I am very enthusiastic about the work around data. It is an extraordinary varied work, which includes a wide range of tasks and responsibilities, and involves working with different people and job profiles. I can constantly learn new things about the business and the company in general.
For me, "working with data" means constantly encountering surprises. I'm motivated by working out solutions for complex problems, to be surprised and to continuously include, adapt and optimize the solution. With the creation of facts and simple visualizations of complex relationships we are moving more and more away from intuitive, towards data-based decisions.

I am constantly confronted with new challenges and can continue our mission: we make the Mobiliar "data addicted" every day.

 

Which skills would you regard as vital in your current role and which technologies do you primarily use?

The skills include programming, good statistical basics, pronounced analytical thinking, but also the ability to develop pragmatic and creative solutions. In addition, a quick grasp is needed, thinking ahead and anticipating, not only interest in data, but also interested in business. Not to be neglected are communicative abilities and the mediation between business and technology. Also storytelling skills and persuasion are indispensable.

We use different technologies depending on the area. These are above all Python, R and SAS. Adapted to the problem, we use classic classification and regression methods (e.g. with the Python Library scikit-learn) but also state-of-the-art methods in Deep Learning (e.g. Tensorflow, Keras, fastText, BERT). We bring our models directly in Python also in our Microservice environment into the production (Docker, Kubernetes, Python Flask) and integrate these for use in our systems.

 

Data science is a rapidly evolving field. How do you stay on top of the
field and which online or offline sources do you use?

I go to conferences and meetings. We have quarterly Data Science Meetups at the Mobiliar. Online I read articles and refresh my knowledge with further training. Mobiliar is involved in various data alliances (e.g. Swiss Alliance for Data-Intensive Services) and through labs at ETH Zurich and at the University of Bern.
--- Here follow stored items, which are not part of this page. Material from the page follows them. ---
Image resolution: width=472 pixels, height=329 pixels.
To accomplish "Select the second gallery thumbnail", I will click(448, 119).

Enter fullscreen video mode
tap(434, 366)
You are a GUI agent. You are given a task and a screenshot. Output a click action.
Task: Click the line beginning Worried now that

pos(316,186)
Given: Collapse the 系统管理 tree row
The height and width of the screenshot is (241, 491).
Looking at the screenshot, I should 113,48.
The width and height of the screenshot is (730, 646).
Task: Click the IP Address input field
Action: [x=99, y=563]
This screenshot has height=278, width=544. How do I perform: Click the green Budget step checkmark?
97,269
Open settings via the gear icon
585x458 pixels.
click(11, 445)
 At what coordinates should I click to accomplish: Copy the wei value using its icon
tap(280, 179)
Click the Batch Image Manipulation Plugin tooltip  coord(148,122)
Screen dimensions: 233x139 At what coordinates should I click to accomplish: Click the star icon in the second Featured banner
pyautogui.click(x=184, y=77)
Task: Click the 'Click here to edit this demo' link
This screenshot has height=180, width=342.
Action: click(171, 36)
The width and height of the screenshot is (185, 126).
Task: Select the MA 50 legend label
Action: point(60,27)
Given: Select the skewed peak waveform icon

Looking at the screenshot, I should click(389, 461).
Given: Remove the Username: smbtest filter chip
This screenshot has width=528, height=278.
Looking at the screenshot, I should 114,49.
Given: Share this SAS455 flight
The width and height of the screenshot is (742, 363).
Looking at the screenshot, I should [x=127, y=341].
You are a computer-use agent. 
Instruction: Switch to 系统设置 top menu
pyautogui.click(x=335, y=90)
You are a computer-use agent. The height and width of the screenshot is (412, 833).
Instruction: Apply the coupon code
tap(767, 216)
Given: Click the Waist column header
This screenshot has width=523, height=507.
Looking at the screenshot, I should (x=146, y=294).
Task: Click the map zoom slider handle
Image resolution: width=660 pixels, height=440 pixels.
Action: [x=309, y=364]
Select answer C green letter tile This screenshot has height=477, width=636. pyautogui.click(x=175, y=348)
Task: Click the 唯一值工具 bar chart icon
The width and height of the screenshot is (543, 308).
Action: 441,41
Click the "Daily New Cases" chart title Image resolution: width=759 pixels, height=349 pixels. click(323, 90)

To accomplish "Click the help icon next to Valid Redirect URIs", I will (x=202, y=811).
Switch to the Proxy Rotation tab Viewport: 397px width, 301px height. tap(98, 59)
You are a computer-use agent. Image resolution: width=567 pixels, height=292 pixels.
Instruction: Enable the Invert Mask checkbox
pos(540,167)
As data scientists, of course, we benefit from this. In addition we also supervise bachelor's and master's theses, which always gives us new impulses and promotes exchange.

 

Which three pieces of advice would you give to aspiring data scientists?

  1. To communicate the results, it is also essential to invest in storytelling.
  2. Trial and error is a daily task.
  3. Data is only valuable in the business context: Interest in the business and expert inputs are enormously important to understand the data and to process and use it correctly.

 

How do you see the development of data science and analytics over the coming years?

For me, digitization means data, a lot of data and many new possibilities. In order to create added value from this, it is imperative to have good Data Scientists. Data science will continue to become more important. I am assuming that like in  software development also in the field of data science more and more standard tools will be introduced.

 

What was your career path to become a Data Scientist? What steps gave you the most important learning experiences for your career?

I graduated with a master's degree in mathematics with a focus on statistics. Parallel to my studies I worked part-time in very communication-intensive jobs. I have very broad interests, also in technology. For me it is still very important to be open and curious, as well as to be ready to learn something new again.

 

Thank you for your time!